There are some real plot holes here and it could have really done with another 100 or so pages to run its course more satisfactorily. It was a fun Sunday evening read though.
Iain McLaughlin – Blood & Hope
This is the first time the Fifth Doctor has appeared in this series which does surprise me somewhat. He, Peri and Erimen visit the Wild West only to immediately become separated with the Doctor helping out the Union army whilst Peri and the black Egyptian Erimen are trapped behind Confederate lines with a ‘crazy evil’ colonel.
The book is all told through letter extracts which, due partly to the relatively short book length, didn’t become tiresome. That the book was also quite engagingly written also helped obviously.
Probably more so than any other Telos novella this read like an episode of the TV show (except for the killing at the end) and I enjoyed it very much.

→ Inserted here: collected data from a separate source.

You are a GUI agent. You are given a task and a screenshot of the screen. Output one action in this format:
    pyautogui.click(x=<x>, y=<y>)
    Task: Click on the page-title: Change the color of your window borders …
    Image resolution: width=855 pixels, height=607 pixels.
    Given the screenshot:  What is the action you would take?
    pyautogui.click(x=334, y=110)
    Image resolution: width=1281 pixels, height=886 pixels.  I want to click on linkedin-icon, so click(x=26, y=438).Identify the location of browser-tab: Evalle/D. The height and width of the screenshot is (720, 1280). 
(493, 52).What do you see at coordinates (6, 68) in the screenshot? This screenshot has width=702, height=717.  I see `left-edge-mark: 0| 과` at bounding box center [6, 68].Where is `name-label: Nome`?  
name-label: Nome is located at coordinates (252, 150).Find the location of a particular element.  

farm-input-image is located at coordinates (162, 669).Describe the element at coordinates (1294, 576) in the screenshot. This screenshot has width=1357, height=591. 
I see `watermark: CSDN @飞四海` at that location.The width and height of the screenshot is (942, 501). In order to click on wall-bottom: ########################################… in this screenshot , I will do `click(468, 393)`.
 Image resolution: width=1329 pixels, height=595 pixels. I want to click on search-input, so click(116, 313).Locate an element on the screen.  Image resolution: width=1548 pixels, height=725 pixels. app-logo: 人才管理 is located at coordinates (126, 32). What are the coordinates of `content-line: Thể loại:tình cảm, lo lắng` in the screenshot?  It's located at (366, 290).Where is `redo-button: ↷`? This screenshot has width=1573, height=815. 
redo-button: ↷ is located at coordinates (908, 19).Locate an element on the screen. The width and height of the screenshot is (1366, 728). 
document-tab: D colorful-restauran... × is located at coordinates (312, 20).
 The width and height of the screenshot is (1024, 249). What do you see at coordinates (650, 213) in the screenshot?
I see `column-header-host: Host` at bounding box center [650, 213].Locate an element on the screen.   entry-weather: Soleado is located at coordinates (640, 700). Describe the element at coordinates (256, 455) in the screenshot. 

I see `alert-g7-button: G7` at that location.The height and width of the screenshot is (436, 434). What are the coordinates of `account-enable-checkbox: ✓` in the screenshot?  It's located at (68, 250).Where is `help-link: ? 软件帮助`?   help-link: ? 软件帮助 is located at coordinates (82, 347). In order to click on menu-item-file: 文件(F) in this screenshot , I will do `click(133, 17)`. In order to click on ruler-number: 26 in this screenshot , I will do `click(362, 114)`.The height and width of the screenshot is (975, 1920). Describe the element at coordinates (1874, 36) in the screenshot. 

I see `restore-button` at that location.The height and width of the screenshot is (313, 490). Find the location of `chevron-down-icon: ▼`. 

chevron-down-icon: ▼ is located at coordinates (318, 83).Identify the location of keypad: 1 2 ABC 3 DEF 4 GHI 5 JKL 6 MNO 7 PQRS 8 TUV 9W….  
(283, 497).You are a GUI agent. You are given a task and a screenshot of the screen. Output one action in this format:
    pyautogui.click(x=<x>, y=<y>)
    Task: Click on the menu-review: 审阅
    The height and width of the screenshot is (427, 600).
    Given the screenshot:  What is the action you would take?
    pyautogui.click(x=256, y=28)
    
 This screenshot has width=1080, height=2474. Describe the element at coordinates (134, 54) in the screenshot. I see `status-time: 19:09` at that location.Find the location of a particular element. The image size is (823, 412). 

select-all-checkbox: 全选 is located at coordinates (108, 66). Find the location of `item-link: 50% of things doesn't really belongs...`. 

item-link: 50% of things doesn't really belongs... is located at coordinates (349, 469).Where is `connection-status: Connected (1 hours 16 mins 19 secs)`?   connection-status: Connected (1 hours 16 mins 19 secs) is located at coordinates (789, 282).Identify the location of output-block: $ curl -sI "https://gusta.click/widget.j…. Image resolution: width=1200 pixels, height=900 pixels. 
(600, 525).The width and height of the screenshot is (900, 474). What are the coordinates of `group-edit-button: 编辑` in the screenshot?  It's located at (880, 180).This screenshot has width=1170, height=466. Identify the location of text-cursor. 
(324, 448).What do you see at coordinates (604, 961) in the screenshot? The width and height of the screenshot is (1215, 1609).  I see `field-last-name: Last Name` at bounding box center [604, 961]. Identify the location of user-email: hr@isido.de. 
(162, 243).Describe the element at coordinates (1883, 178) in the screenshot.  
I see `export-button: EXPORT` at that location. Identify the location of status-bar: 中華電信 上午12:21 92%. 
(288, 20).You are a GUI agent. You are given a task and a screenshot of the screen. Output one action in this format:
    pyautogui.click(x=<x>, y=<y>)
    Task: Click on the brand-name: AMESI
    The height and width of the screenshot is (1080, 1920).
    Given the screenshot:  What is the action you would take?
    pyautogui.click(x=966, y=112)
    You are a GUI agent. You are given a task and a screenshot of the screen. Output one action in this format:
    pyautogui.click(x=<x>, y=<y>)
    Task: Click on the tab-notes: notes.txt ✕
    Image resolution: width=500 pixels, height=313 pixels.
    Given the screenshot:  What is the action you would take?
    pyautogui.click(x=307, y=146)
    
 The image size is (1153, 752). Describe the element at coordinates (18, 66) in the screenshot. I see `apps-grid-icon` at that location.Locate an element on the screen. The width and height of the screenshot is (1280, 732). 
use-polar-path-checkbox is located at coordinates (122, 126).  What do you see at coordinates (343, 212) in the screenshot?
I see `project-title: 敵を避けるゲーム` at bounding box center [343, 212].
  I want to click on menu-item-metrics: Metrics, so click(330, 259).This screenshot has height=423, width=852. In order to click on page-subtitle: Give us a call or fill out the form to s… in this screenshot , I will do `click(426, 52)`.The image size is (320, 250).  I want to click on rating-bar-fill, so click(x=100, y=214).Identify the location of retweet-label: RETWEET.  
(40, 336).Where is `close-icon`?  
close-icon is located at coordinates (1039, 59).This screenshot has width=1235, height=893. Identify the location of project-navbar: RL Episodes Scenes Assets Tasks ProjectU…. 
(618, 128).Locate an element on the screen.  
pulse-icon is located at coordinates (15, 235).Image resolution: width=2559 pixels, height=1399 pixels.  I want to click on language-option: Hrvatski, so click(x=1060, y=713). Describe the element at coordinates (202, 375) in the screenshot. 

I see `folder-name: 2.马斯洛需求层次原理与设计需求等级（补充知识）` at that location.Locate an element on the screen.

Simon Clark – The Dalek Factor
This, the fifteenth and final Telos novella was written by the guy who wrote a sequel to Day of the Triffids a few years ago and here he’s continued the theme with a story set on a world of killer flora and fauna...and Daleks.
The Doctor is not identified but definitely isn’t the First and his request, whilst amnesiac, to be called Professor leads one towards the Seventh but who knows.
It was enigmatic and fun, lots of fun in fact. It was very light but also very ‘Who’; particularly very modern ‘Who’. I could imagine the showdown featuring the Tenth, all it needed was the word ‘Sorry’ a lot.